Но то было бы тогда, сейчас она нашёптывала герою, что он всё делает правильно, это не суицид, а единственный шанс на выживание, ну а то, что все идут парами, а он один, так это оттого что он герой — стоит двух!
Правда, вопреки её стараниям, последнее не внушало оптимизма и даже почему-то не льстило, но деваться всё равно было некуда.
Из двух предложенных вариантов городов Локхарт выбрал второй, потому что он как-никак, но всё-таки был в Берксуэлле не так уж и давно — всего-то лет двенадцать назад, — а во-вторых, как бы это смешно ни звучало, он доверял Люциусу Малфою. Ну, не совсем ему, а его мнению о том, что Абботс-Лангли был назван как ловушка.
Берксуэлл назвал, а точнее упомянул в сомнительной шуточке одного из оборотней Фенрира Сивого. И тут можно было, конечно, обвинить Малфоя не столько в благородном порыве, сколько в банальной предвзятости и желании поквитаться, ведь как-никак, но название прозвучало, когда означенный оборотень после пьянки, призванной отпраздновать какую-то очередную победу (проще говоря, очередное бессмысленное нападение на беззащитных маглов), сделал что-то нехорошее с каким-то очень ценным и не менее старым гобеленом, который Люциус Малфой специально вытащил из поместья, опасаясь за его судьбу. Судьба в виде блохастого, грязного и вдрызг пьяного оборотня была куда печальней, чем возможное торжественное сожжение руками решивших хоть как-то поквитаться с Малфоем «доброжелателей» из числа авроров и их друзей.
В общем, с какой стороны ни посмотри, произошедшее было крайне недальновидным со стороны оборотня действием, но увы.

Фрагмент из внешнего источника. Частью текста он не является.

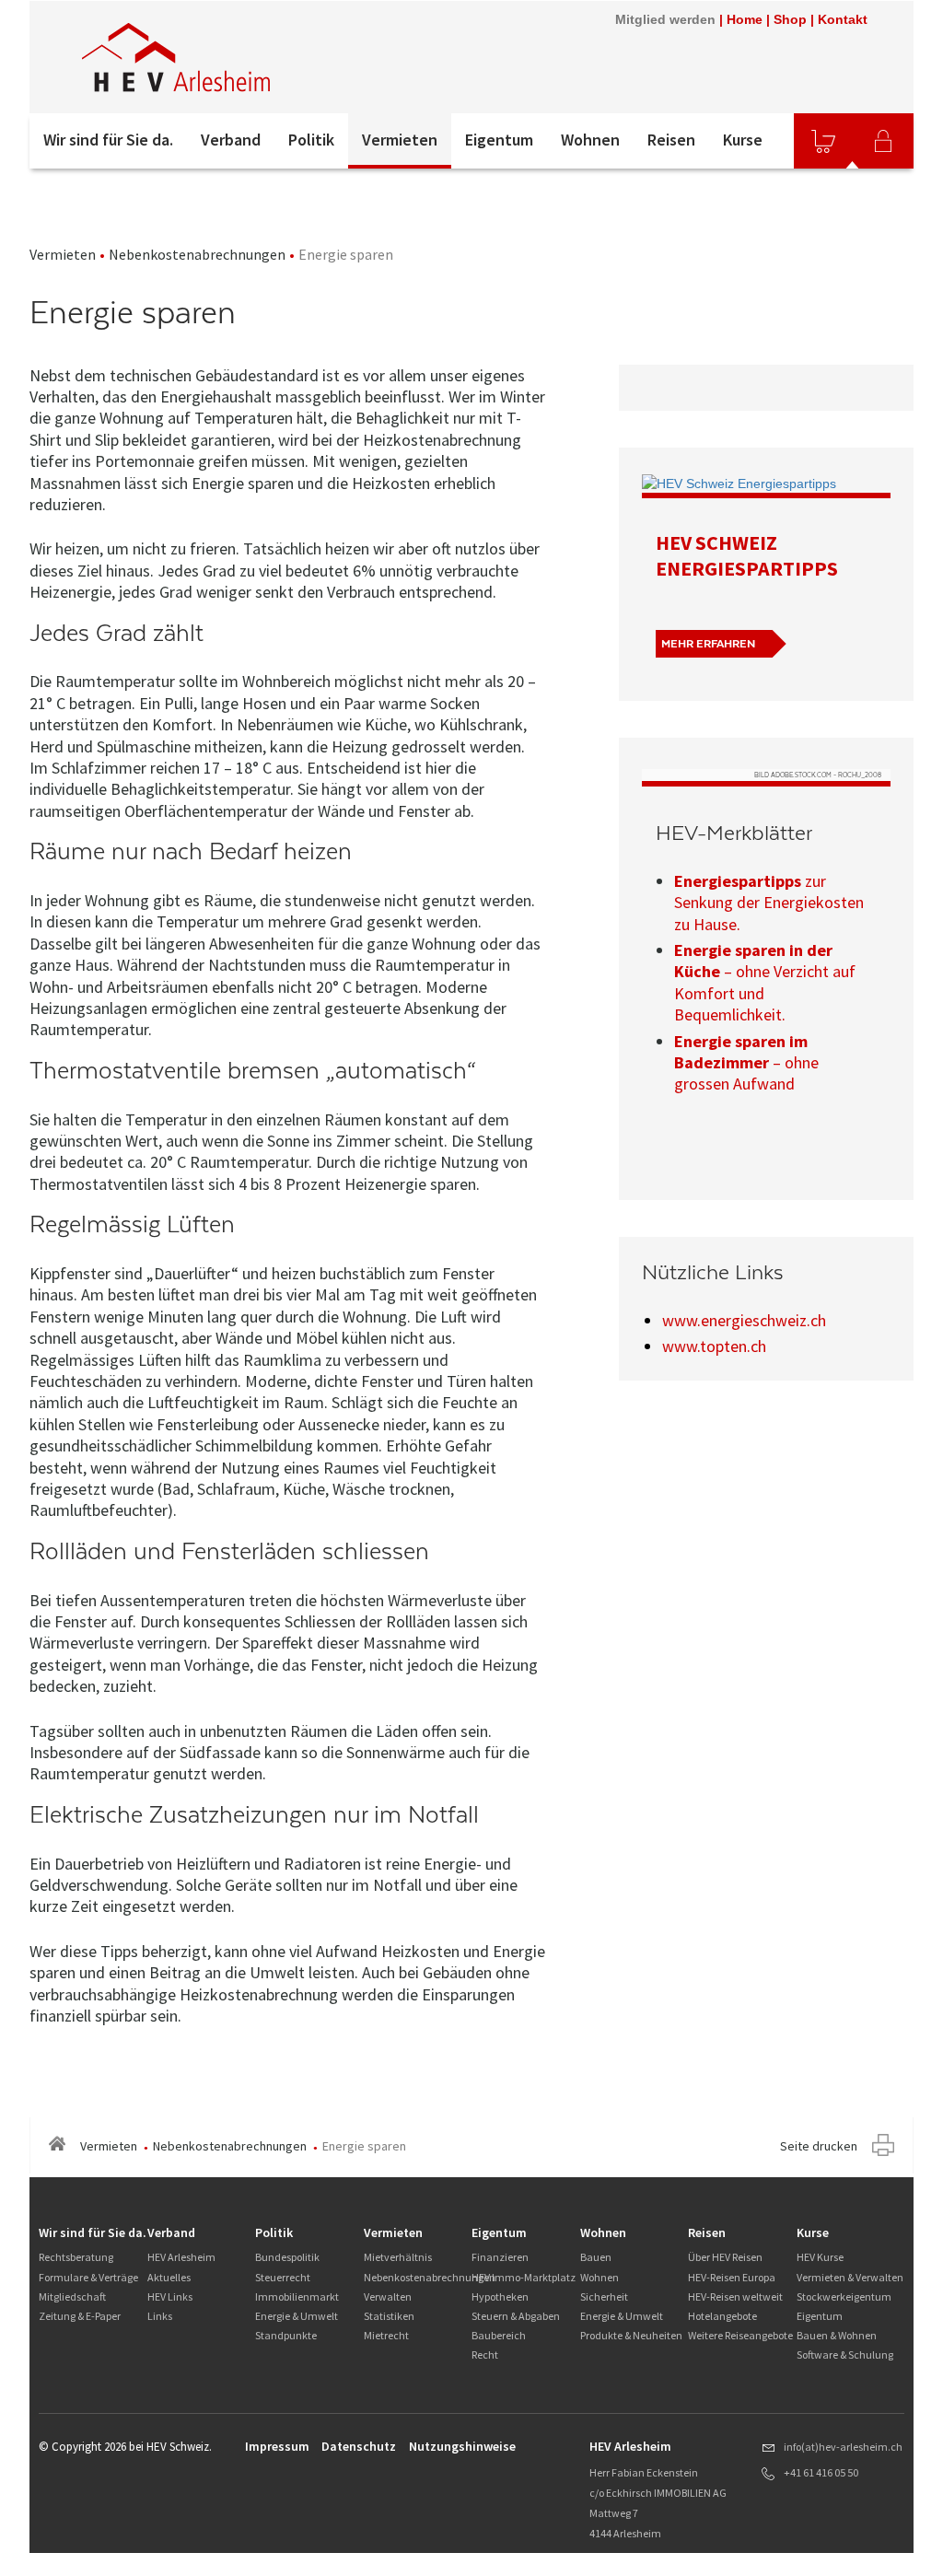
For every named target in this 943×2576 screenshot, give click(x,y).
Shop (790, 19)
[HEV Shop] (823, 141)
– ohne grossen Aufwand (746, 1063)
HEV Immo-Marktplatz (524, 2277)
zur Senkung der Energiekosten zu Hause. (769, 902)
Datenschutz (358, 2446)
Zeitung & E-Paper (80, 2316)
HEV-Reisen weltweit (735, 2296)
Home (745, 19)
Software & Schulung (845, 2354)
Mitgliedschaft (72, 2296)
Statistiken (389, 2316)
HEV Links (169, 2296)
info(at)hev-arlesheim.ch (843, 2447)
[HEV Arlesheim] (277, 57)
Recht (485, 2354)
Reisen (671, 139)
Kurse (743, 139)
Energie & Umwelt (296, 2316)
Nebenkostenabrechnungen (197, 254)
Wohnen (590, 139)
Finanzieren (500, 2257)
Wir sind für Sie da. (108, 139)
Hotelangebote (722, 2316)
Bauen (595, 2257)
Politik (311, 139)
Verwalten (388, 2296)
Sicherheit (604, 2296)
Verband (231, 139)
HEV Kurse (820, 2257)
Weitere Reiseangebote (740, 2335)
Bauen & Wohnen (837, 2335)
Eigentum (499, 139)
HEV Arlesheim (181, 2257)
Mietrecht (386, 2335)
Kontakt (842, 19)
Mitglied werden (665, 19)
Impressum (277, 2446)
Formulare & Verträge (88, 2277)
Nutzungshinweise (462, 2446)
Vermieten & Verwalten (850, 2277)
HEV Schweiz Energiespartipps (747, 555)
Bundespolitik (287, 2257)
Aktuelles (169, 2277)
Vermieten (399, 139)
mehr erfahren (708, 643)
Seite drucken (818, 2146)
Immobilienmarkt (297, 2296)
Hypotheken (500, 2296)
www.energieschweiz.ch (744, 1320)
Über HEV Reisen (725, 2257)
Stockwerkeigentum (844, 2296)
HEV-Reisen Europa (731, 2277)
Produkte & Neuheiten (631, 2335)
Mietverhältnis (398, 2257)
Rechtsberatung (76, 2257)
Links (159, 2316)
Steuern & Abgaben (516, 2316)
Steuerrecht (282, 2277)
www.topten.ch (714, 1346)
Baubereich (499, 2335)
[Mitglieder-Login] (883, 141)
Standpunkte (286, 2335)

Никто не спорит, что оборотни — это сила, и слова их вожака о том, что мальчишек и девчонок надо кусать ещё в детстве, дабы они не имели шанса стать волшебниками, ходить в школу и получать знания, действительно имели смысл. Всё это делало новообращённых, выросших отверженными оборотней мало того, что сильными, так ещё и крайне агрессивными, бесчувственными, жестокими, готовыми идти хоть на край света за своим вожаком, попутно рвя зубами всё, что стоит у них на пути. Хороший план, но есть нюанс. Отверженные обществом, миром и лишённые образования, детки вырастали… ну да, сильными, свирепыми, способными выполнить любой приказ в плане «иди и убей». Проблема была в том, то они были слегка… глуповаты. Оборотень сболтнул и даже не понял, что сболтнул, кому сболтнул и какие выводы сделал, может, и не самый добрый, зато точно самый пекущийся о своей шкурке тёмный волшебник Британии, обладатель такой родословной, что, по словам Блэка, её хватило бы как раз на два рулона туалетной бумаги.

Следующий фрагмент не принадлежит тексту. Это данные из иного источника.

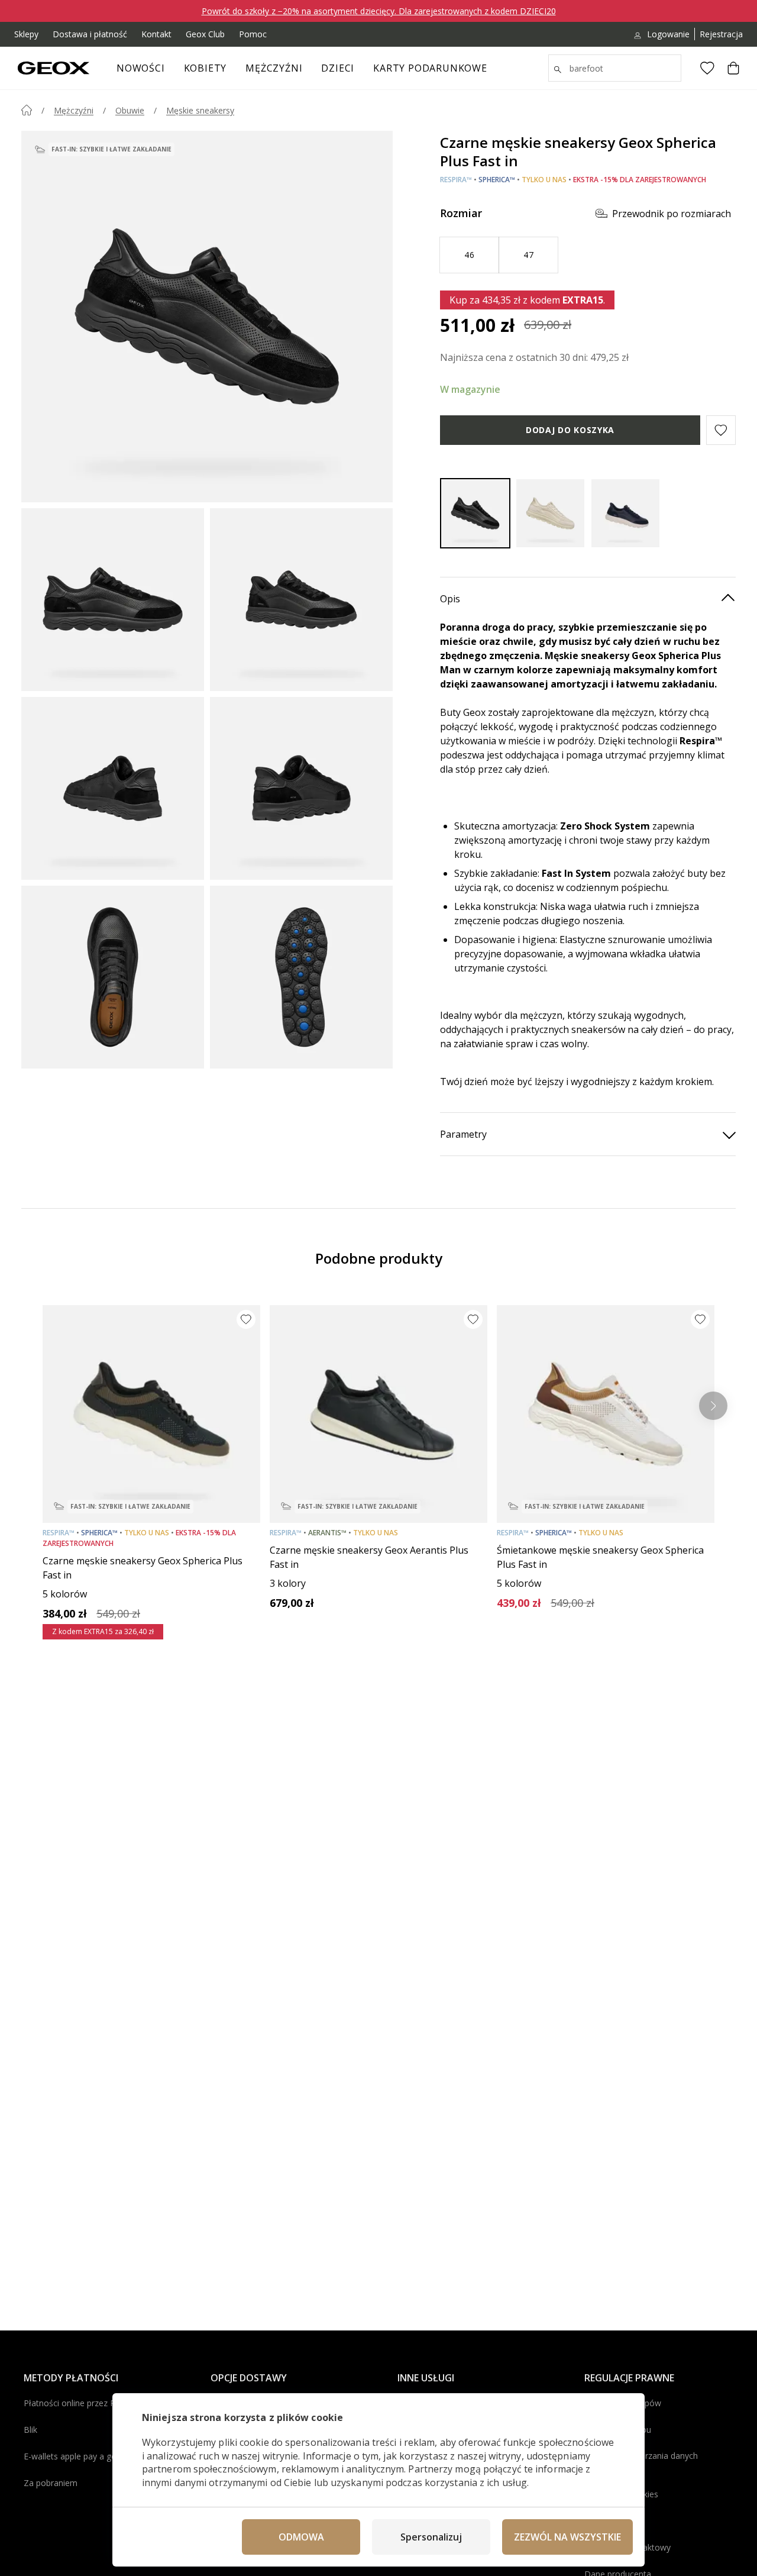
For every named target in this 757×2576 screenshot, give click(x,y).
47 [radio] (528, 254)
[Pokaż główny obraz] (207, 316)
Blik (30, 2429)
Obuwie (129, 110)
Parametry (463, 1134)
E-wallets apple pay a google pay (86, 2456)
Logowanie (668, 34)
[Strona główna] (26, 110)
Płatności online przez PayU (77, 2403)
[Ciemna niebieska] (625, 513)
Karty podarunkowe (430, 68)
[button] (721, 430)
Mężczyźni (273, 68)
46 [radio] (469, 254)
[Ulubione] (707, 68)
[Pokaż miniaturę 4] (301, 788)
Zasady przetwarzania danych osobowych (641, 2461)
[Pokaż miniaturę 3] (112, 788)
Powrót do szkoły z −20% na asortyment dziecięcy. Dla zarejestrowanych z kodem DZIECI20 (379, 11)
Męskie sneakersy (200, 110)
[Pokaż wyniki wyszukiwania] (557, 70)
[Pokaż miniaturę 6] (301, 977)
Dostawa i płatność (90, 34)
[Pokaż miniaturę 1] (112, 599)
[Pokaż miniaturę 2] (301, 599)
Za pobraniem (50, 2482)
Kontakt (156, 34)
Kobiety (205, 68)
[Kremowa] (550, 513)
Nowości (141, 68)
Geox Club (205, 34)
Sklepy (26, 34)
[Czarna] (475, 513)
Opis (450, 598)
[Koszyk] (733, 68)
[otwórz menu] (232, 71)
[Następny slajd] (713, 1406)
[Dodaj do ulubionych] (246, 1319)
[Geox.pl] (53, 68)
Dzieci (337, 68)
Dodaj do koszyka (570, 429)
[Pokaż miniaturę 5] (112, 977)
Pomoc (253, 34)
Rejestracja (721, 34)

Второй город столь же случайно назвал, а точнее так же вскользь упомянул другой обладатель двухрулонной родословной. Некто по фамилии Лэнглэндс — богатый, уважаемый волшебник, с родословной (благодаря изысканиям, проведённым и проспонсированным его прапрадедом), доказанно восходящей к самому Мерлину, прекрасно образованный, воспитанный, немного замкнутый меценат. Что Блэк расшифровал на обычный английский как редкостный скупердяй, зануда, прикупивший к своему родословному древу пару веток, которые прикрутил столь умело, что не подкопаешься, да и копать он сам умеет, как и закапывать тех, кто суёт свой нос туда, куда не надо. Вся эта характеристика не сильно способствовала доверию, да и Мэтью тоже считал, что случайно разболтавшийся после бокала вина человек, который в обычное время ничего крепче воды не пьёт и всё общение за столом которого сводится к просьбе передать соль, — ну это немного подозрительно, да.

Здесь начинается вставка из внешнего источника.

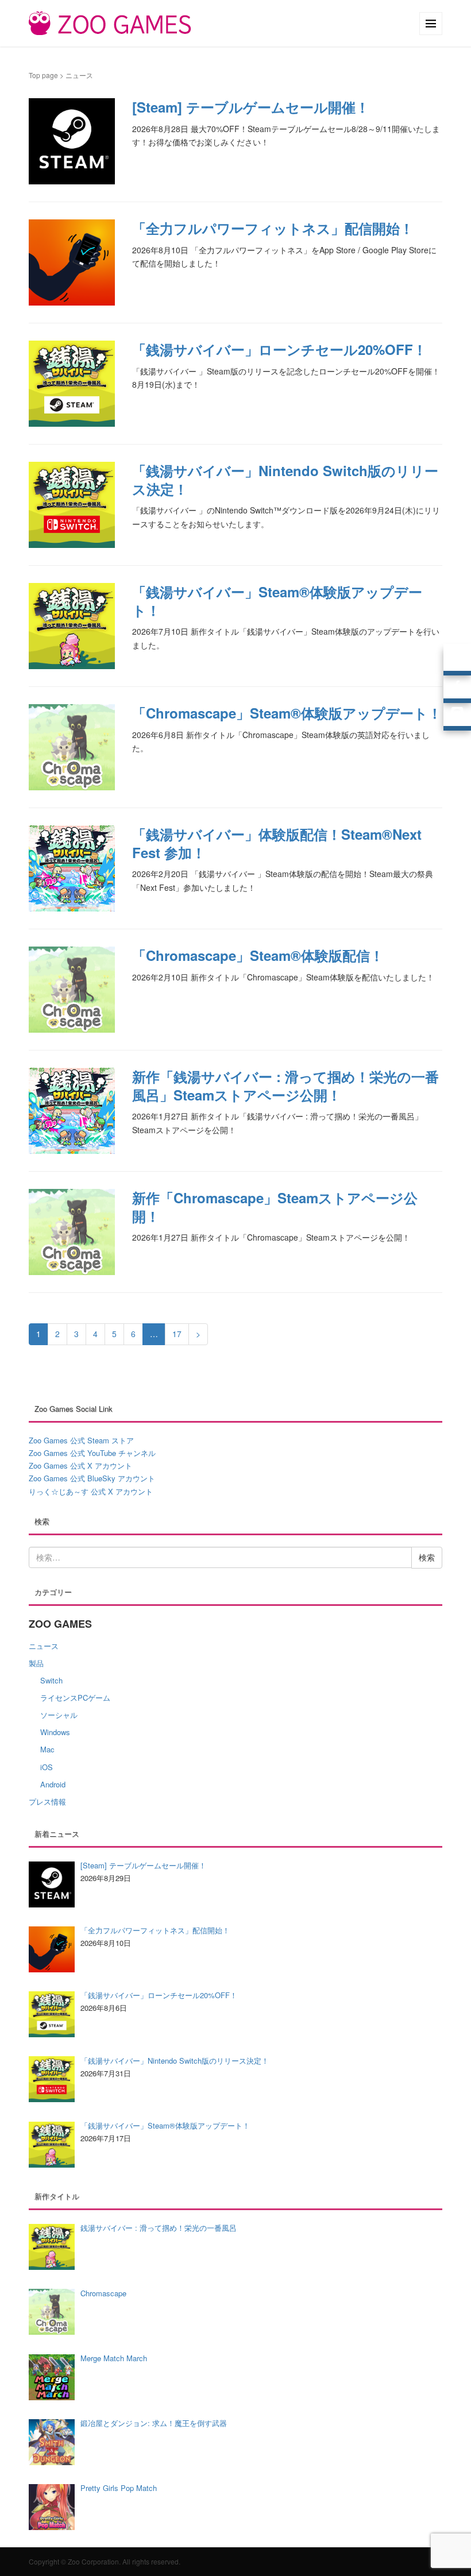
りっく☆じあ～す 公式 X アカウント (91, 1491)
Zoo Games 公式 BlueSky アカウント (92, 1478)
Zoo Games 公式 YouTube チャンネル (92, 1452)
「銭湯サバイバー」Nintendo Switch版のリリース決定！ (285, 479)
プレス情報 (47, 1801)
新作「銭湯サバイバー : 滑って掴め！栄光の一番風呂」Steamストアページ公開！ (285, 1085)
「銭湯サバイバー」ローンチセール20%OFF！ (279, 349)
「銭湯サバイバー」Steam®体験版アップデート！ (277, 600)
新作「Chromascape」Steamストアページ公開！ (275, 1206)
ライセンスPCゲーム (75, 1697)
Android (52, 1784)
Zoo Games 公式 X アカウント (80, 1465)
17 (177, 1333)
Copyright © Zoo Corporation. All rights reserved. (104, 2561)
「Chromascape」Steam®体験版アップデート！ (287, 713)
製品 (36, 1663)
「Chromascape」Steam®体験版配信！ (258, 955)
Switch (51, 1680)
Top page (43, 75)
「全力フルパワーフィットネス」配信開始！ (273, 228)
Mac (47, 1749)
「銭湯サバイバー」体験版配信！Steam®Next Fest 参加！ (277, 843)
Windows (55, 1732)
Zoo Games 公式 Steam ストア (81, 1440)
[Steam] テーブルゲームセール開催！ (250, 107)
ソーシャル (59, 1714)
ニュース (44, 1645)
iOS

Так что муки выбора были недолгими.
Городок был именно таким, каким и запомнил его великий герой, хотя, если уж говорить на чистоту, то он был именно таким уже несколько веков, наотрез отказываясь меняться и замечать ход времени. Это был совершенно обычный маленький городок, коих в Англии пруд пруди. Старые серые каменные дома да мощённые всё тем же серым камнем улочки — словом, ничего интересного и примечательного, если вы не любитель истории. Магической истории. Именно в этом самом городке много десятилетий и несколько столетий назад, когда маглы только-только взъелись на волшебников и, без всякого заклятия памяти забыв столетия мирного сосуществования, остервенело бросились сжигать всех, кого угораздило проявить свои способности в открытую (даже за невинный люмос можно было познакомиться с магловскими аврорами), а сами волшебники были ещё не настолько загнаны в угол, чтобы проводить турниры в святая святых — самих школах магии, — был проведён второй, абсолютно секретный турнир Трёх волшебников. Потрясающее соревнование, сильнейшие маги, грандиозные испытания, огромный приз, однако всему этому великолепию не нашлось достойного места в учебниках истории по двум причинам. Первая была в том, что турнир был вторым только как проведённый втайне от маглов, и если первый ещё кто-то вспоминал, то всё последующее уже не имело столь красивых цифр, а потому и смысла. Вторая причина столь масштабного склероза была в том, что техническая победа была присуждена Дурмстрангу, потому как при прочих равных только в его делегации остался хоть кто-то в живых.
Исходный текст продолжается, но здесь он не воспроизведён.